Among the entries below, only the lines starting at the one with "0049 (0) 40 29892771 (97, 2098)" and ending at the one with "imprimer (40, 1884)", both included, are to be printed exactly.

* **EXTRACTED DATA**:
== == ==

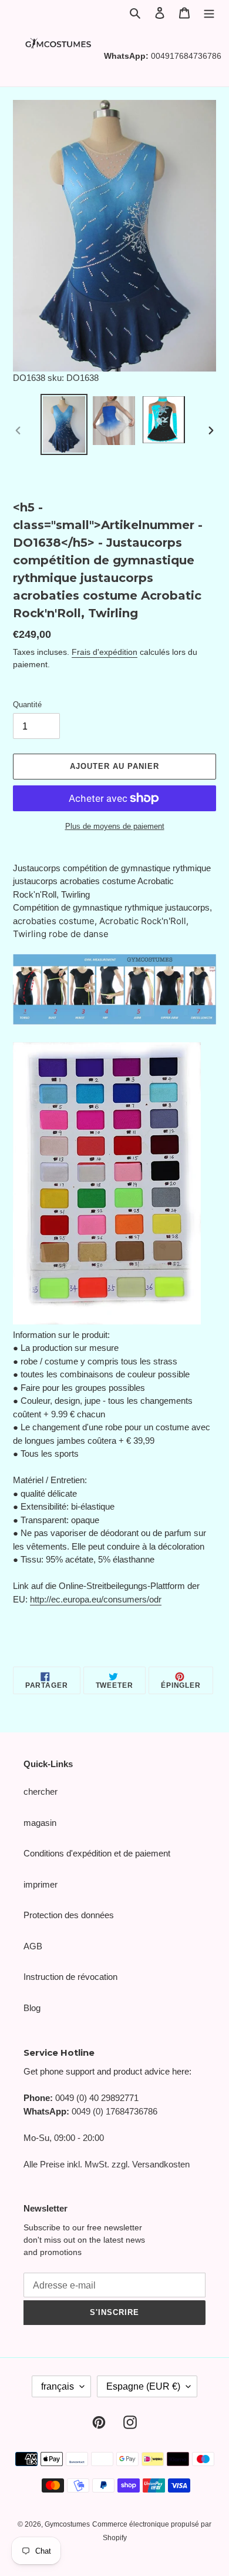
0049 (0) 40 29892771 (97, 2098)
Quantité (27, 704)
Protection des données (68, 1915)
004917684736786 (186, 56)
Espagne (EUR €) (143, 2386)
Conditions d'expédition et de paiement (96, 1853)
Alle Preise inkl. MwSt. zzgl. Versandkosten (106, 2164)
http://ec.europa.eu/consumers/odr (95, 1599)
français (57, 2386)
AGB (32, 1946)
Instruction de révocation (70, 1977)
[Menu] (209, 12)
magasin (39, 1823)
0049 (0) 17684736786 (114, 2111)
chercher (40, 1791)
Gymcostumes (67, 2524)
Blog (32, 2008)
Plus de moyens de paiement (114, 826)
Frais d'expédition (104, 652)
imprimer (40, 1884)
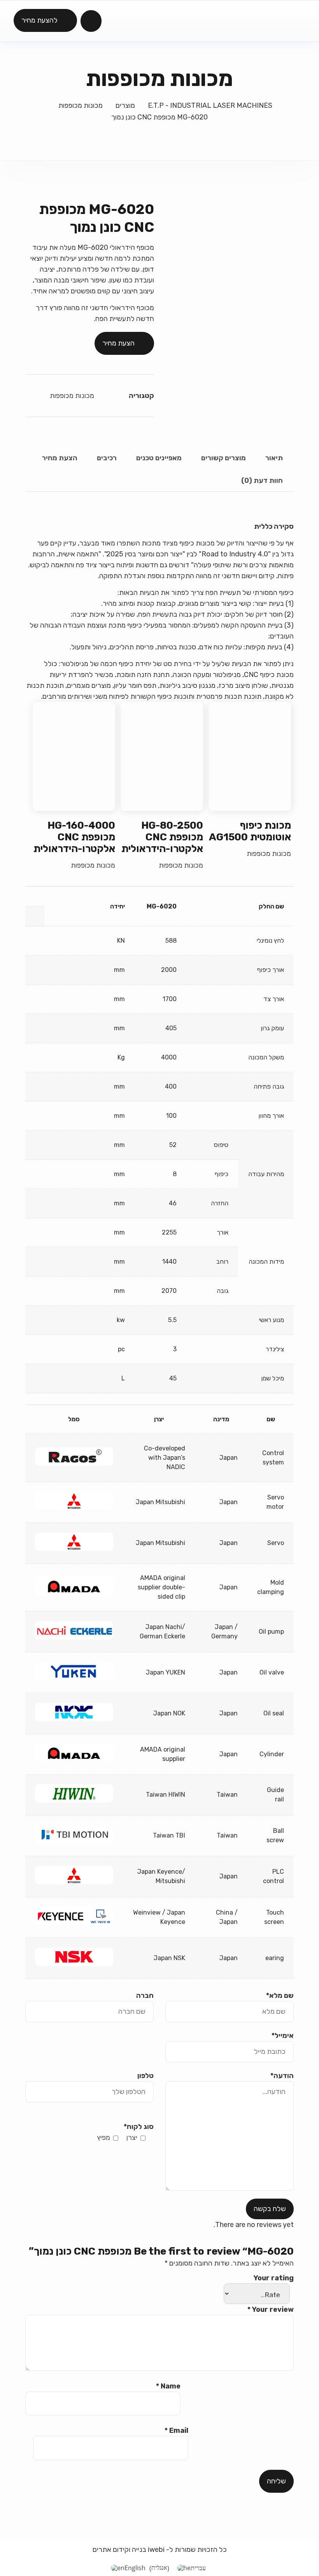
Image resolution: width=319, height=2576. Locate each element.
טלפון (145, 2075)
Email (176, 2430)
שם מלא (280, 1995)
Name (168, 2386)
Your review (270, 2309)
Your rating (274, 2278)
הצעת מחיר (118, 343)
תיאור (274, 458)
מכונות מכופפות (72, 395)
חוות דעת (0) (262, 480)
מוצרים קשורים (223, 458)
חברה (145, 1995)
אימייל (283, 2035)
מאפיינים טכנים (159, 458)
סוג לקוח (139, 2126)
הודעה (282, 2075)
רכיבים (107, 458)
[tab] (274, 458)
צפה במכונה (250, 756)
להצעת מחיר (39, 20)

== == ==

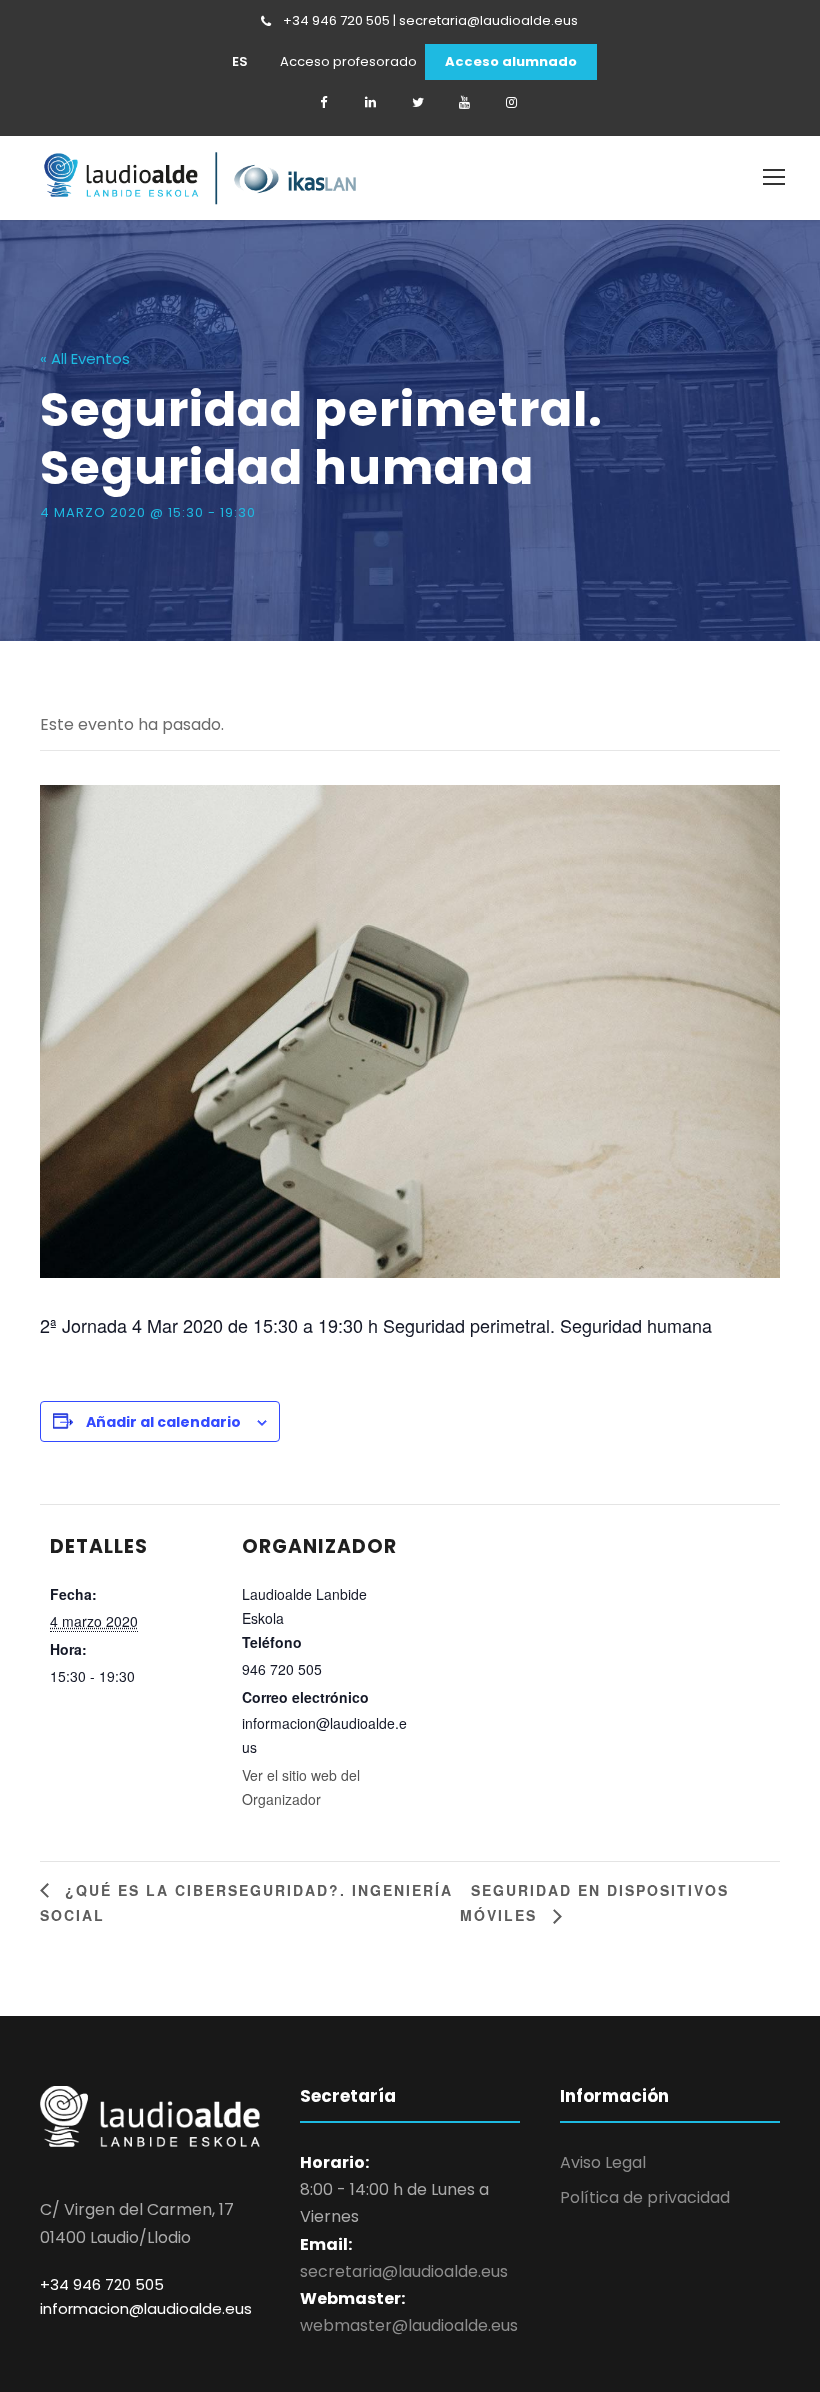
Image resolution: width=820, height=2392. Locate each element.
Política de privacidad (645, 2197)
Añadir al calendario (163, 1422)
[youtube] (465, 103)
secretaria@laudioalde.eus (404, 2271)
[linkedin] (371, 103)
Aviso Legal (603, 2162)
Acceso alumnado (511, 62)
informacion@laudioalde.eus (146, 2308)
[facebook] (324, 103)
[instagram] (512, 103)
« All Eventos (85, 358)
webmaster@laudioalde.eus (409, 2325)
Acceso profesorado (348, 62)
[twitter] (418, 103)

== == ==

* **TASK OUTPUT**:
0049 (0) 40 29892771 (97, 2098)
Quantité (27, 704)
Protection des données (68, 1915)
004917684736786 (186, 56)
Espagne (EUR €) (143, 2386)
Conditions d'expédition et de paiement (96, 1853)
Alle Preise inkl. MwSt. zzgl. Versandkosten (106, 2164)
http://ec.europa.eu/consumers/odr (95, 1599)
français (57, 2386)
AGB (32, 1946)
Instruction de révocation (70, 1977)
[Menu] (209, 12)
magasin (39, 1823)
0049 (0) 17684736786 (114, 2111)
chercher (40, 1791)
Gymcostumes (67, 2524)
Blog (32, 2008)
Plus de moyens de paiement (114, 826)
Frais d'expédition (104, 652)
imprimer (40, 1884)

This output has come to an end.